Tin-Glazed Earthenware Gaming Piece


A reworked sherd with a pale buff-colored body and remnants of a blueish-grey tin glaze on one side. The rounded object sports a painted cobalt blue roof design outlined in a darker blue color. An unknown user likely reformed the ceramic sherd into its current form by either chipping at or filing around the existing surface decoration. The round shape, half-inch diameter, and the care with which the object was re-formed suggest that it was intentionally recycled. This “gaming piece” likely derives from a discarded flat-bodied ware, perhaps a plate or charger or even a wall tile. Surface wear is minimal with most damage consisting of cracks in the glaze as opposed to utensil marks. The likely Chinese-inspired design suggested by the roof helps narrow the date of creation from 1669 to 1793. Such wares reached their peak popularity during the mid-18th century before falling out of fashion among New York’s elite.

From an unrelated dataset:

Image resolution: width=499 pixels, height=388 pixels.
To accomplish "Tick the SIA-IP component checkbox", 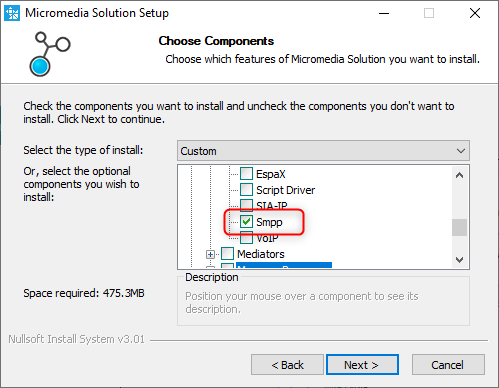I will point(246,205).
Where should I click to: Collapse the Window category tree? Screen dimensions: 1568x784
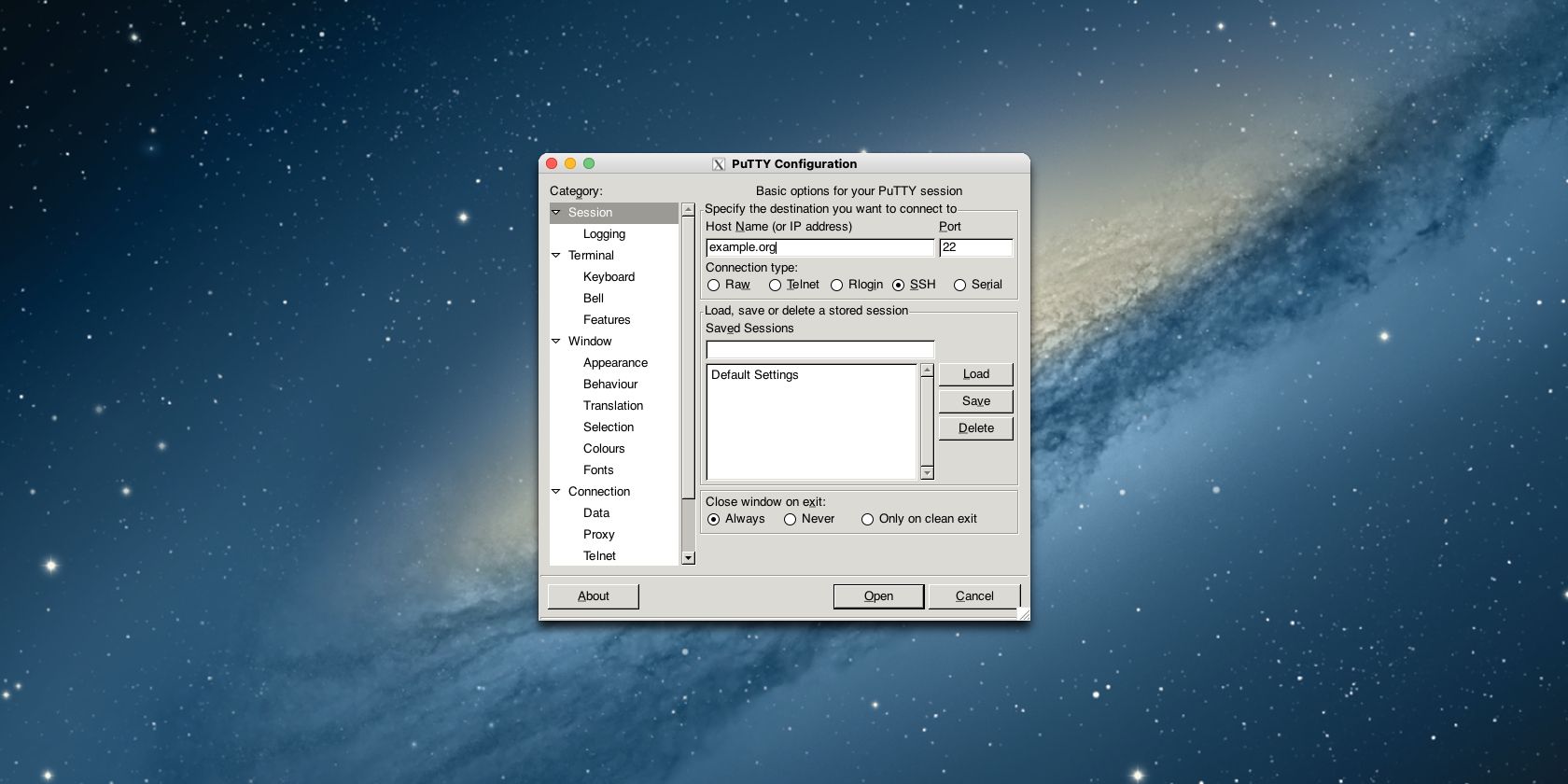point(556,342)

Found in an extremely mixed and disturbed layer of stratigraphy, this piece’s deposit perhaps relates to the demolition of the last structure that stood on Lot 12 prior to the widening of Stone Street in the 1830s. The manufacturing dates of the original ceramic and the demolition date of the home on Lot 12 help clarify the period of usage for the disc from 1669 to 1830 (Rothschild, Wall (Rockman), and Boesch 1987, 260 and 273-8)(Jefferson Patterson Park and Museum).